After World War II Germany and the city of Berlin were divided into four sections, occupied by British, French, American, and Soviet troops; East Berlin was in the Soviet section. Clay was appointed deputy military governor and then military governor of the American section of occupied Germany. Initially he tried to cooperate with the Soviet Union, but as country after country fell to communism in Eastern Europe, the Soviet Union showed consistent intransigence on issues relating to Germany. For instance, the Soviets flooded the German economy with Soviet-printed money to inhibit economic growth and insisted in January 1948 that Allied supply trains be checked by Soviet troops for approval before being permitted to travel the 110 miles into the Soviet sector to West Berlin. Clay then changed his stance and asserted that the protection of West Berlin and the sectors that would become West Germany was paramount to saving Western Europe from the spread of communism.
On June 23, 1948, after the Allies issued the deutsche mark in a move toward establishing a West German state and rescuing the German economy, the Soviets stopped all road traffic and ended the delivery of coal and electricity into West Berlin in an attempt to starve West Berliners into submitting to Soviet control. Clay quickly secured the U.S. government’s permission to airlift supplies into the city at a rate of more than 140,000 tons a month, and on June 25 American C-47s and other Allied aircraft began flying around the clock, landing at Tempelhof airfield in West Berlin. For eleven months these planes, later joined by much larger C-54s, took off or landed from the field approximately every three minutes. They delivered items ranging from food and clothing to medical supplies. Though the Soviets challenged some of the planes, they reacted as Clay had predicted: they stopped just short of war. Clay’s brinksmanship forced the Soviets to recognize their failure in securing West Berlin, and they agreed to a peaceful resolution brokered by the United Nations. The Berlin blockade ended on May 12, 1949, though Allied flights continued until September.
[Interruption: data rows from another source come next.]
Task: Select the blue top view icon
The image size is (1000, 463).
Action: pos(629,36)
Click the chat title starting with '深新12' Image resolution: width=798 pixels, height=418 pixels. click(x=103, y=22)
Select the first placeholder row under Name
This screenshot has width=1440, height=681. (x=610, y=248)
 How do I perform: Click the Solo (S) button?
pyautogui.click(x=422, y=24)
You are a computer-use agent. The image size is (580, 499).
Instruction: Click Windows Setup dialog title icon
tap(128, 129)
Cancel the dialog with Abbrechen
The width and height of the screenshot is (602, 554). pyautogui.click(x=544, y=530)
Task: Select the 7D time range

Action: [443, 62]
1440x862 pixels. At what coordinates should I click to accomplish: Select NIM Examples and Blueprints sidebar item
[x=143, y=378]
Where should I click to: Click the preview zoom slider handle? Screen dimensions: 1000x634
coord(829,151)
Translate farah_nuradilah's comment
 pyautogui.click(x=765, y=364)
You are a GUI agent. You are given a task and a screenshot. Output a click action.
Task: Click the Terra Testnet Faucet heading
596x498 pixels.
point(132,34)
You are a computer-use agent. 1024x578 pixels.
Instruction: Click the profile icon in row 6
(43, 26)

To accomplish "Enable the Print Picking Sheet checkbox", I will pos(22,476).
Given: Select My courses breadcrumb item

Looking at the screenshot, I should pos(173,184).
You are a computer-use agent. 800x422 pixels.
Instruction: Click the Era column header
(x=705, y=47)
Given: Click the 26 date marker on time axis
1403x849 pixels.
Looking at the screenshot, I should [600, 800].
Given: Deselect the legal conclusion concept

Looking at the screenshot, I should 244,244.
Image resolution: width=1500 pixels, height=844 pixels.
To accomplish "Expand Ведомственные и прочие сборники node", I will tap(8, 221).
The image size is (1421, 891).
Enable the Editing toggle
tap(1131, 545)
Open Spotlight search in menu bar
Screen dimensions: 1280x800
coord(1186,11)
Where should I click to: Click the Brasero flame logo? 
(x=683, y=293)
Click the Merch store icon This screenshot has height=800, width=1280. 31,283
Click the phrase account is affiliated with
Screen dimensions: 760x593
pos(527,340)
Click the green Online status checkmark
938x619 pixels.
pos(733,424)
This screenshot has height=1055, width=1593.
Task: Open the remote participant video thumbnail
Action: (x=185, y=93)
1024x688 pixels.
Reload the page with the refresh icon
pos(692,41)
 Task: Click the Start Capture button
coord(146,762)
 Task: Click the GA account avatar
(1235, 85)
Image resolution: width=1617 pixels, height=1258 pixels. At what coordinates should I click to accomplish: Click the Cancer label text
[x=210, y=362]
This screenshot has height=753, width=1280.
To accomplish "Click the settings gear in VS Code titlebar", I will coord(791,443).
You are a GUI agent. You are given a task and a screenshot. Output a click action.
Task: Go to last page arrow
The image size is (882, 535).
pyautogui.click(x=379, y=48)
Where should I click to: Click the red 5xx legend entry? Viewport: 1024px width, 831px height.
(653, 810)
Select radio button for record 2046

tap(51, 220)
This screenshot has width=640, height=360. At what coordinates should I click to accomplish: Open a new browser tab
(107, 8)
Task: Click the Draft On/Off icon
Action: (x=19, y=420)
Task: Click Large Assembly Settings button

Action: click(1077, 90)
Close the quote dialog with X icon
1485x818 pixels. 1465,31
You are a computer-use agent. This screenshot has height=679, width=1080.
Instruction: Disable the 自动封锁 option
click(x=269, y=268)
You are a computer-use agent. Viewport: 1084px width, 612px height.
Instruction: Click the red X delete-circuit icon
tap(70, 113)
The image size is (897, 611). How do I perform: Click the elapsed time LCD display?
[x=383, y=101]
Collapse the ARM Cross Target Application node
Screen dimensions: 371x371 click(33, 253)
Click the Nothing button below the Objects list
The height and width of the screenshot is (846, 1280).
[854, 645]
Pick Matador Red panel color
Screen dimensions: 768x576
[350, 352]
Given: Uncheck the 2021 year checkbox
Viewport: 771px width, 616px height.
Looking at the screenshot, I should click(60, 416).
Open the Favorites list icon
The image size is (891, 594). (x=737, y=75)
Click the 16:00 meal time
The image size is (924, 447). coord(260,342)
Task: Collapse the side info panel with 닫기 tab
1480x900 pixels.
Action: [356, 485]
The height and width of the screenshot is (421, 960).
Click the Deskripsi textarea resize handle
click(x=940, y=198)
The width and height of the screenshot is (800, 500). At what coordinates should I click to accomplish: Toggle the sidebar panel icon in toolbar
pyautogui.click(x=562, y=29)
Clay retired as a four-star general on May 26, 1949. He entered the business world, and in 1950 he was appointed the chief executive officer of Continental Can Company, which he expanded well beyond its original product line with great success. He encouraged Eisenhower to run for president in 1952, and after the election Clay advised the new president on issues regarding Germany. In 1954 Eisenhower appointed Clay to design the Dwight D. Eisenhower National System of Interstate and Defense Highways.
In 1961, when the Berlin Wall was built, President John F. Kennedy called Clay to serve as his representative in West Berlin, and Clay worked diligently to raise citizens’ failing morale. When East German troops refused to let an American official back into West Berlin through the wall checkpoint, he ordered U.S. tanks to the site. Soviet tanks quickly wheeled in to oppose them on the other side, thus supporting Clay’s reason for giving the order: the Soviets, not the East Germans, were actually in charge. The photos of American and Soviet tanks facing each other at the checkpoint became a famous symbol of cold war tensions, but the West Berliners found solace in Clay’s presence. Before he left in 1962, three quarters of a million West Berliners attended a farewell rally.
Upon his return to the United States, Clay continued to serve President Kennedy, sitting on a committee to assess the newly formed Agency for International Development. He retired from Continental Can but served in various capacities with numerous other businesses. He died in Chatham, Massachusetts, on April 16, 1978. At his grave site at West Point is a memorial from the people of Berlin that reads: “Wir danken dem Bewahrer unserer Freiheit” (“We thank the defender of our freedom”).
Clay was inducted into the Georgia Aviation Hall of Fame in 1997.